The whole world is watching.

Drag Me to Hell / Disfigured Realism

Not sure if disfigured realism is the best term: I also like avant-guard realism and CGI surrealism. But at the end of the day, disfigured realism captures best the profoundly disorienting images in films like Sam Raimi's recent Drag Me to Hell.

1. The Blazing Saddles Experience: I went to see Drag Me to Hell with my daughter the other evening, and we were running late, and so I had her bypass the ticket counter and go directly to the concessions counter. I followed (I'm slower) and stood in line by myself and said, "Two tickets to Drag Me to Hell." It was only later, upon returning home, when I showed the ticket stub to my wife (it's an old habit we have: whenever we talk about movies we've seen on the big screen we do so while holding forth with ticket stubs in our hand) that she realized that it said "student." Student! I immediately thought of that deeply funny and humanistic scene where Harvey Korman, near the end of both movies (the one we are watching, Blazing Saddles, and the one he is going to watch, Blazing Saddles) tries to buy a ticket as a student, and the smarmy ticket-lady looks at him and says, "Student? Are you kidding?" I didn't even have to fake it!

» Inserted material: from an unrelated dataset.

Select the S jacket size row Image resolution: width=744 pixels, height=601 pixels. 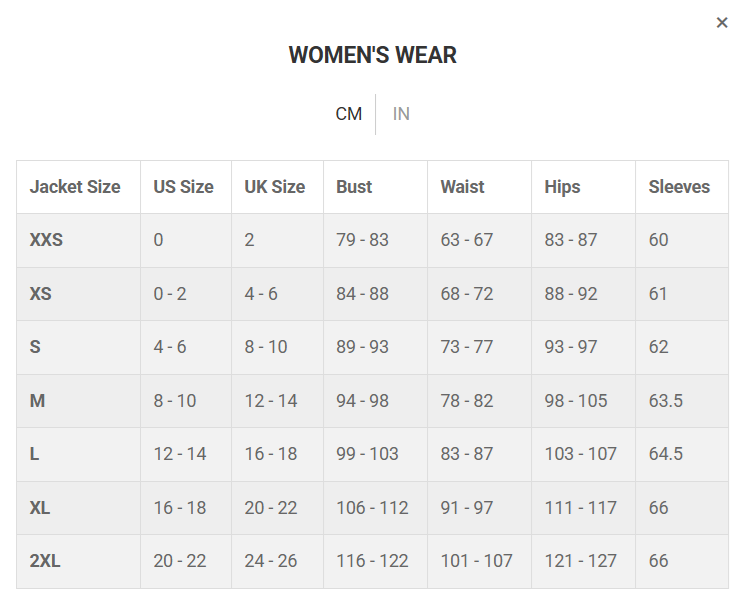[36, 347]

2. Disfigured Realism: This is tougher. There were only 7 or 8 other people in the audience, and that was a tremendous help in knowing when it was appropriate to laugh. My daughter had never seen a Sam Raimi movie, and was a little unprepared for the preposterous vitality of the whole enterprise, the elaborately over-extended mayhem sequences, the swelling and grandiose music. If there is one compelling reason why movies deserved to be seen on big screens with strangers, its name is Sam Raimi. 

But back to disfigured realism, which I've been avoiding. The talking goat sequence, let's take that. Really, in a different context, it's as radical as something out of a Bunuel film. Everything in Raimi's film is reality distended to its most extreme possibility. If this could happen, here is how it might look. And there is an uncanny terror in that. In fact, the most disturbing scene in the film for my daughter was not some CGI-horror scene, but the scene of the guy floating and dancing above the table near the end, like some puppet. Afterwards, she said that the guy looked obviously like he was on a harness. And he did. It was an old-school effect. He looked awkward, not smoothed out by CGI. And in his awkwardness--the disfigured realism of a guy really floating--was a source of dread mixed with humor. 

The dread of the real, that's it. Maybe that's why movies like the new Terminator never lodge in the brain: deep down, we don't believe any of it was real, in the sense of a camera actually capturing reality as it unfolds, rather than creating a model of reality in post-production.

This is brief, incomplete, flawed. More later.

In the meantime, I've tried to give my ticket stub away, as a gift, but no one will take it.